Exercise prompt ▸
Go through the records and write each one out again exactly.

Supplied material ▸
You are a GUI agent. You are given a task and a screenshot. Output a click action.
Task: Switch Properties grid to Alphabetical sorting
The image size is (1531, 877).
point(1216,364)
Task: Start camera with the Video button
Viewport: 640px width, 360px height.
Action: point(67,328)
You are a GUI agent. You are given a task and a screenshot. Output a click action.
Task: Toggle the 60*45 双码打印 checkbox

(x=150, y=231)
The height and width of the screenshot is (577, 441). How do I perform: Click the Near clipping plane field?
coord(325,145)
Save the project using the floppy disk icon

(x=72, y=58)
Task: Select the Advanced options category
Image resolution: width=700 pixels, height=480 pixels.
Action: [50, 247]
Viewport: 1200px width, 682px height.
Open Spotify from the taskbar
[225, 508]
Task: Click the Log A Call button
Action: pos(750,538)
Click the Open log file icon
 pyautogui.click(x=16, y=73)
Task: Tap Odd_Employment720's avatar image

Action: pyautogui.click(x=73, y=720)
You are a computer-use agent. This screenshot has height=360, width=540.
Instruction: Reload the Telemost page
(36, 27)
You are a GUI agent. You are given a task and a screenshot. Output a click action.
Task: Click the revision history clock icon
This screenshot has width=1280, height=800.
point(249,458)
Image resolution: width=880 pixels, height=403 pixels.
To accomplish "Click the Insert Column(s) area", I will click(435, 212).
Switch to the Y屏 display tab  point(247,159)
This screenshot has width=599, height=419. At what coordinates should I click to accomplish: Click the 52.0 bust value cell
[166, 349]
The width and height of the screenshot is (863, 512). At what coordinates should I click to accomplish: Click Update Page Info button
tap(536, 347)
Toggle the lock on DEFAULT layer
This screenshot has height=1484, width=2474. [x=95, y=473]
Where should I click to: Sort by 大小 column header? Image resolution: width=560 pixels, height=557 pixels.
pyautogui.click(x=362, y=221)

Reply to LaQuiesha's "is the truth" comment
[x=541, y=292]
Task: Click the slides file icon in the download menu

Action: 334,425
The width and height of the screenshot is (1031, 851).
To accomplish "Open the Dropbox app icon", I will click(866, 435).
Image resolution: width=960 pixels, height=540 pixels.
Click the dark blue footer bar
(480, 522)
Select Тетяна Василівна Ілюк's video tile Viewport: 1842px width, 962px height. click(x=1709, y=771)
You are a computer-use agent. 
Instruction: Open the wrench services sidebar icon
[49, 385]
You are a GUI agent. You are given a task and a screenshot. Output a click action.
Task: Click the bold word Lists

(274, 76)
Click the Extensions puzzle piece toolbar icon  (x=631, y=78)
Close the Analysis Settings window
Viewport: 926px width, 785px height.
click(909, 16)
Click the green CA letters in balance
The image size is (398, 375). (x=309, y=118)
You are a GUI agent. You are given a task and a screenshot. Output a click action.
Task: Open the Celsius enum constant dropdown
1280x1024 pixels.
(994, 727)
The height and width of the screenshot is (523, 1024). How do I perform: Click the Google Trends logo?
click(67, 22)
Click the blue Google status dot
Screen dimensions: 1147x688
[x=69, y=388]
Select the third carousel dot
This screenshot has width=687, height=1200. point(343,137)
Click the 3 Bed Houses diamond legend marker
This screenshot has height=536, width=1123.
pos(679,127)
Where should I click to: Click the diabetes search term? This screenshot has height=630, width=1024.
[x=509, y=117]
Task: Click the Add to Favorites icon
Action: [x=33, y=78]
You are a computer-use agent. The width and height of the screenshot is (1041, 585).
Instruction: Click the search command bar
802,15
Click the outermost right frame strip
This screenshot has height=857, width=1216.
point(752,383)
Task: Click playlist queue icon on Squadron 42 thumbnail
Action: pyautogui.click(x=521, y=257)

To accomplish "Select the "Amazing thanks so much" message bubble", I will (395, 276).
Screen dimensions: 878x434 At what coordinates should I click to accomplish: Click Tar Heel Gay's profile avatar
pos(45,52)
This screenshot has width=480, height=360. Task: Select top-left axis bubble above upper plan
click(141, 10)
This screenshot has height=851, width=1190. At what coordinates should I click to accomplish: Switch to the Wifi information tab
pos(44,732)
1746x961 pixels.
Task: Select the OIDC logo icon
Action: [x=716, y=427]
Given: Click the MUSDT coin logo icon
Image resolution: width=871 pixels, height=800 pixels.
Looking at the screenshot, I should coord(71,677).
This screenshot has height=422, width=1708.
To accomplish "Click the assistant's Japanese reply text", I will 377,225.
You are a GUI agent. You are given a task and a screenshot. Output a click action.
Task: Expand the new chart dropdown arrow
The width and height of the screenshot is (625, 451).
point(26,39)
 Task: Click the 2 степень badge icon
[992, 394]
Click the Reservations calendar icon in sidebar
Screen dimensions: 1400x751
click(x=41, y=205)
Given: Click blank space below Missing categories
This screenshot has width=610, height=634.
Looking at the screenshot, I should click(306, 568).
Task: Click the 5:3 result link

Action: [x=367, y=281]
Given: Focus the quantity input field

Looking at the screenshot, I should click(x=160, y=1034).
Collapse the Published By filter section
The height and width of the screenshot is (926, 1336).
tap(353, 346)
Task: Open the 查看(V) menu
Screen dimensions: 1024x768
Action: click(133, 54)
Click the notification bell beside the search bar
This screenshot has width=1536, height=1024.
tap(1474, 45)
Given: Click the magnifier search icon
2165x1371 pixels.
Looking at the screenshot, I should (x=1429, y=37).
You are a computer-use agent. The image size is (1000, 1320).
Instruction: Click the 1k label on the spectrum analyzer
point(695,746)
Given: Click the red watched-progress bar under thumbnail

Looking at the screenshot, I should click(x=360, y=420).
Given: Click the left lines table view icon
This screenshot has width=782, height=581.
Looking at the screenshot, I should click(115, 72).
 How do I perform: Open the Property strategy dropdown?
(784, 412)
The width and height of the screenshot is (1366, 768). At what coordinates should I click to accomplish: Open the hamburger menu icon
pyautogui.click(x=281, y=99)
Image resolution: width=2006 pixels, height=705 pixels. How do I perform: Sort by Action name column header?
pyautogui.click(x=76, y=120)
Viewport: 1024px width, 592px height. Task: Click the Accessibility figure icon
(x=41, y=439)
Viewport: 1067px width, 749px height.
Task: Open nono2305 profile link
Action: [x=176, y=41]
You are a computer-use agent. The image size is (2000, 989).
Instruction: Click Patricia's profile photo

Answer area ▸
You are a GUI agent. You are given a task and a screenshot. Output a click action.
Task: Switch Properties grid to Alphabetical sorting
The image size is (1531, 877).
point(1216,364)
Task: Start camera with the Video button
Viewport: 640px width, 360px height.
Action: point(67,328)
You are a GUI agent. You are given a task and a screenshot. Output a click action.
Task: Toggle the 60*45 双码打印 checkbox

(x=150, y=231)
The height and width of the screenshot is (577, 441). How do I perform: Click the Near clipping plane field?
coord(325,145)
Save the project using the floppy disk icon

(x=72, y=58)
Task: Select the Advanced options category
Image resolution: width=700 pixels, height=480 pixels.
Action: [50, 247]
Viewport: 1200px width, 682px height.
Open Spotify from the taskbar
[225, 508]
Task: Click the Log A Call button
Action: pos(750,538)
Click the Open log file icon
 pyautogui.click(x=16, y=73)
Task: Tap Odd_Employment720's avatar image

Action: pyautogui.click(x=73, y=720)
You are a computer-use agent. This screenshot has height=360, width=540.
Instruction: Reload the Telemost page
(36, 27)
You are a GUI agent. You are given a task and a screenshot. Output a click action.
Task: Click the revision history clock icon
This screenshot has width=1280, height=800.
point(249,458)
Image resolution: width=880 pixels, height=403 pixels.
To accomplish "Click the Insert Column(s) area", I will click(435, 212).
Switch to the Y屏 display tab  point(247,159)
This screenshot has width=599, height=419. At what coordinates should I click to accomplish: Click the 52.0 bust value cell
[166, 349]
The width and height of the screenshot is (863, 512). At what coordinates should I click to accomplish: Click Update Page Info button
tap(536, 347)
Toggle the lock on DEFAULT layer
This screenshot has height=1484, width=2474. [x=95, y=473]
Where should I click to: Sort by 大小 column header? Image resolution: width=560 pixels, height=557 pixels.
pyautogui.click(x=362, y=221)

Reply to LaQuiesha's "is the truth" comment
[x=541, y=292]
Task: Click the slides file icon in the download menu

Action: 334,425
The width and height of the screenshot is (1031, 851).
To accomplish "Open the Dropbox app icon", I will click(866, 435).
Image resolution: width=960 pixels, height=540 pixels.
Click the dark blue footer bar
(480, 522)
Select Тетяна Василівна Ілюк's video tile Viewport: 1842px width, 962px height. click(x=1709, y=771)
You are a computer-use agent. 
Instruction: Open the wrench services sidebar icon
[49, 385]
You are a GUI agent. You are given a task and a screenshot. Output a click action.
Task: Click the bold word Lists

(274, 76)
Click the Extensions puzzle piece toolbar icon  (x=631, y=78)
Close the Analysis Settings window
Viewport: 926px width, 785px height.
click(909, 16)
Click the green CA letters in balance
The image size is (398, 375). (x=309, y=118)
You are a GUI agent. You are given a task and a screenshot. Output a click action.
Task: Open the Celsius enum constant dropdown
1280x1024 pixels.
(994, 727)
The height and width of the screenshot is (523, 1024). How do I perform: Click the Google Trends logo?
click(67, 22)
Click the blue Google status dot
Screen dimensions: 1147x688
[x=69, y=388]
Select the third carousel dot
This screenshot has width=687, height=1200. point(343,137)
Click the 3 Bed Houses diamond legend marker
This screenshot has height=536, width=1123.
pos(679,127)
Where should I click to: Click the diabetes search term? This screenshot has height=630, width=1024.
[x=509, y=117]
Task: Click the Add to Favorites icon
Action: [x=33, y=78]
You are a computer-use agent. The width and height of the screenshot is (1041, 585).
Instruction: Click the search command bar
802,15
Click the outermost right frame strip
This screenshot has height=857, width=1216.
point(752,383)
Task: Click playlist queue icon on Squadron 42 thumbnail
Action: pyautogui.click(x=521, y=257)

To accomplish "Select the "Amazing thanks so much" message bubble", I will (395, 276).
Screen dimensions: 878x434 At what coordinates should I click to accomplish: Click Tar Heel Gay's profile avatar
pos(45,52)
This screenshot has width=480, height=360. Task: Select top-left axis bubble above upper plan
click(141, 10)
This screenshot has height=851, width=1190. At what coordinates should I click to accomplish: Switch to the Wifi information tab
pos(44,732)
1746x961 pixels.
Task: Select the OIDC logo icon
Action: [x=716, y=427]
Given: Click the MUSDT coin logo icon
Image resolution: width=871 pixels, height=800 pixels.
Looking at the screenshot, I should coord(71,677).
This screenshot has height=422, width=1708.
To accomplish "Click the assistant's Japanese reply text", I will 377,225.
You are a GUI agent. You are given a task and a screenshot. Output a click action.
Task: Expand the new chart dropdown arrow
The width and height of the screenshot is (625, 451).
point(26,39)
 Task: Click the 2 степень badge icon
[992, 394]
Click the Reservations calendar icon in sidebar
Screen dimensions: 1400x751
click(x=41, y=205)
Given: Click blank space below Missing categories
This screenshot has width=610, height=634.
Looking at the screenshot, I should click(306, 568).
Task: Click the 5:3 result link

Action: [x=367, y=281]
Given: Focus the quantity input field

Looking at the screenshot, I should click(x=160, y=1034).
Collapse the Published By filter section
The height and width of the screenshot is (926, 1336).
tap(353, 346)
Task: Open the 查看(V) menu
Screen dimensions: 1024x768
Action: click(133, 54)
Click the notification bell beside the search bar
This screenshot has width=1536, height=1024.
tap(1474, 45)
Given: Click the magnifier search icon
2165x1371 pixels.
Looking at the screenshot, I should (x=1429, y=37).
You are a computer-use agent. The image size is (1000, 1320).
Instruction: Click the 1k label on the spectrum analyzer
point(695,746)
Given: Click the red watched-progress bar under thumbnail

Looking at the screenshot, I should click(x=360, y=420).
Given: Click the left lines table view icon
This screenshot has width=782, height=581.
Looking at the screenshot, I should click(115, 72).
 How do I perform: Open the Property strategy dropdown?
(784, 412)
The width and height of the screenshot is (1366, 768). At what coordinates should I click to accomplish: Open the hamburger menu icon
pyautogui.click(x=281, y=99)
Image resolution: width=2006 pixels, height=705 pixels. How do I perform: Sort by Action name column header?
pyautogui.click(x=76, y=120)
Viewport: 1024px width, 592px height. Task: Click the Accessibility figure icon
(x=41, y=439)
Viewport: 1067px width, 749px height.
Task: Open nono2305 profile link
Action: [x=176, y=41]
You are a computer-use agent. The image size is (2000, 989).
Instruction: Click Patricia's profile photo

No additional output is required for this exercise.